If you're not using port breakout at all, and/or want to try out the new ones, go ahead, I'm curious to hear about your experience if so.

Upgrading ONiE is probably not necessary. I installed the OS by booting into stock ONiE then mounting a fat32-formatted USB drive containing the bin into /mnt/usb, then running onie-nos-install /mnt/usb/blah.bin.

If you do it this way, make sure to plug the USB drive into the switch AFTER you get to the ONiE prompt, so it is detected as the last /dev/sdX in the system. I also use a small USB drive, because part of the way ONiE detects the target system disk for installation can be based on largest disk in the system.
 
  • Like
Reactions: BackupProphet

traetox

New Member
May 22, 2024
6
0
1
Ok, so I just finished an MC-LAG configuration on two DX010 switches and while the configs all took, the build posted above does not have the "mclag" argument on the "show" command:

admin@TOR2:~$ show mclag status
Usage: show [OPTIONS] COMMAND [ARGS]...
Try "show -h" for help.

Error: No such command "mclag".
admin@TOR2:~$



I also can't get the PortChannel interfaces to come up on any of my devices that are NOT the switch:

Flags: A - active, I - inactive, Up - up, Dw - Down, N/A - not available,
S - selected, D - deselected, * - not synced
No. Team Dev Protocol Ports
----- -------------- ----------- -------------------------
0 PortChannel0 LACP(A)(Up) Ethernet0(S) Ethernet4(S)
1 PortChannel1 LACP(A)(Dw) Ethernet124(D)

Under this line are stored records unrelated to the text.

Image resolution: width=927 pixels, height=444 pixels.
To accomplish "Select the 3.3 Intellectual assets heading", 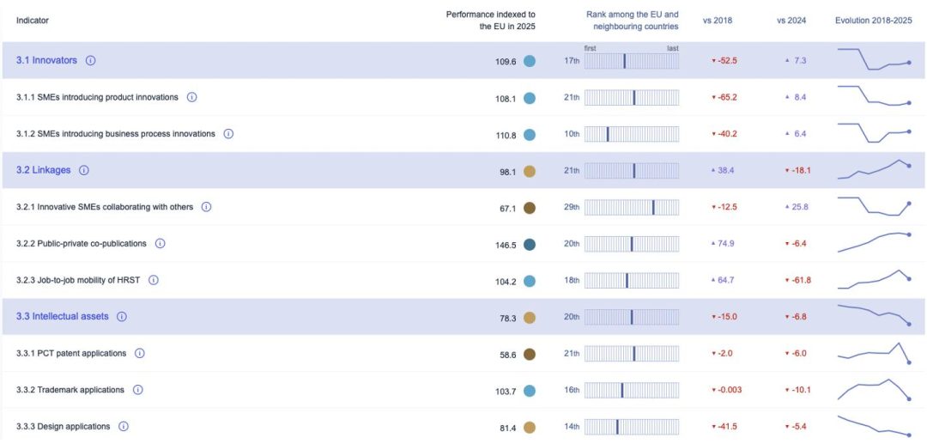I will click(62, 317).
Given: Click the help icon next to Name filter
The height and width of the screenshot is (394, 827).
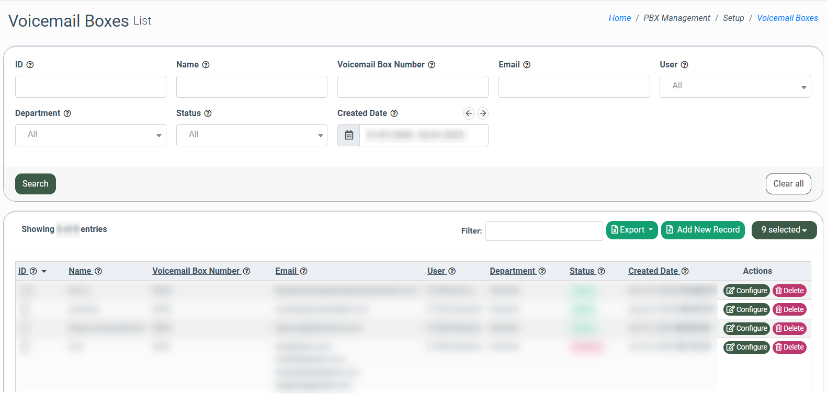Looking at the screenshot, I should pos(206,65).
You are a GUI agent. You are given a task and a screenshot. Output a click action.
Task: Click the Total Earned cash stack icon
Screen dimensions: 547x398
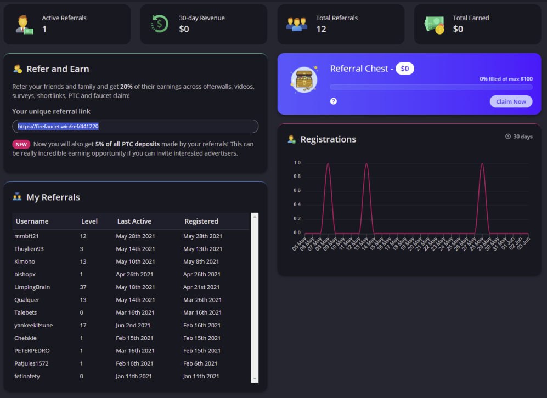(x=433, y=24)
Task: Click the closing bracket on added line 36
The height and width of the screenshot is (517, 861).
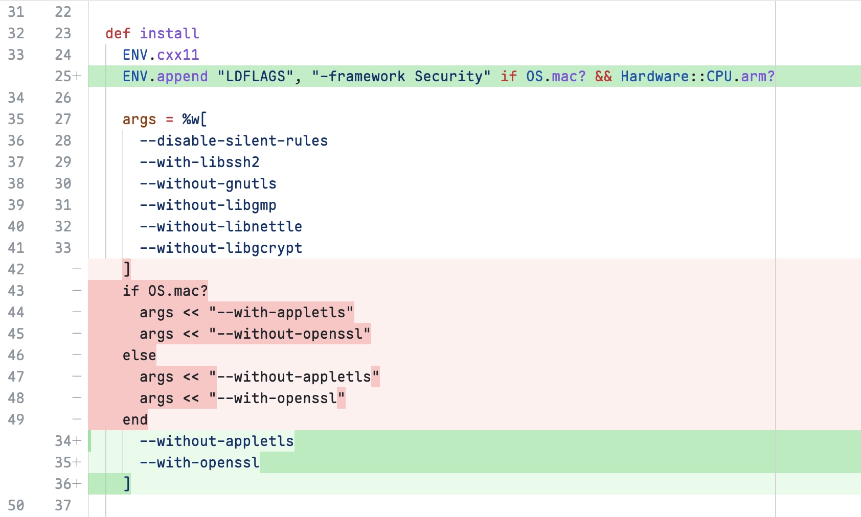Action: click(127, 484)
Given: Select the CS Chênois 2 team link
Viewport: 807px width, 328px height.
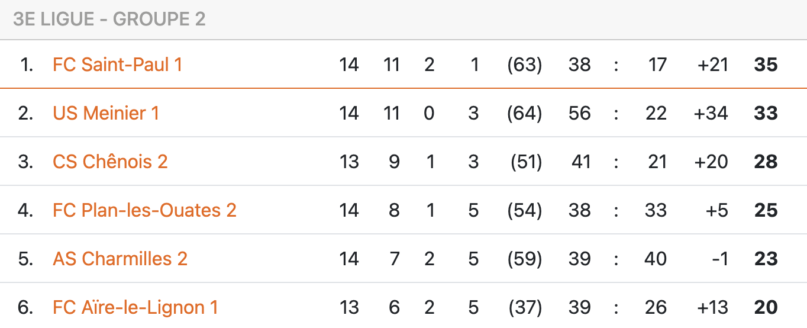Looking at the screenshot, I should pos(110,162).
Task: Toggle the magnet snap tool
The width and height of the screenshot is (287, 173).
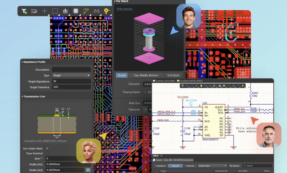Action: pyautogui.click(x=34, y=11)
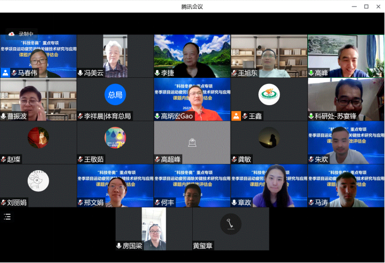Maximize the 腾讯会议 window
The width and height of the screenshot is (385, 263).
(366, 6)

I am going to keep poking around, but it looks like mc-lag might not be enabled for
 

traetox

New Member
May 22, 2024
6
0
1
Welp... that explains that.... Do you happen to know if I have to completely rebuild all of SONIC with the MCLAG feature or can I just build the ICCPD service/docker container?
 

klui

༺༻
Feb 3, 2019
991
581
93
No, but at a minimum you need to retrieve the commit id of the build you've downloaded and use that. Otherwise you'd need to decide which branch/commit to use. Newer branches will have issues. Aside from MLAG, there appears to be a memory leak affecting most if not all Broadcom-based switches.
 

traetox

New Member
May 22, 2024
6
0
1
This is kind of frustrating... Are any of the other switch OS's more stable?

At the end of the day I just need layer 2 and MCLAG with LACP support.
 

klui

༺༻
Feb 3, 2019
991
581
93
Cumulus supports MLAG, is stable, but requires a license. However, after Nvidia acquired Cumulus Broadcom-based switches took a backseat--or some folks will say the ejection seat--so only bug fixes are released for the platform.

You can expect similar behavior like SONiC from other open sourced/freely available NOSes for these types of open switches. The NOSes are really for people who have teams that have the expertise to modify the software to suit their needs.

Read these threads on r/networking for example:

https://www.reddit.com/r/networking/comments/s8t683
https://www.reddit.com/r/networking/comments/s468zd
If you need 100G, get one from a good vendor, but you will pay for the stable battle-tested software. Arista is my first choice.
 

traetox

New Member
May 22, 2024
6
0
1
You are entirely correct. I typically only buy Arista... went out on a limb on these celesticas... oh well... lesson learned.
 

darthray

New Member
Apr 11, 2021
20
7
3
Hey folks,

Is this Dx010 issue still a thing? I'm considering a DX010 to play with and I know I'll eventually use breakout cables. Interested in knowing if anyone is running this config and can how SONiC is behaving.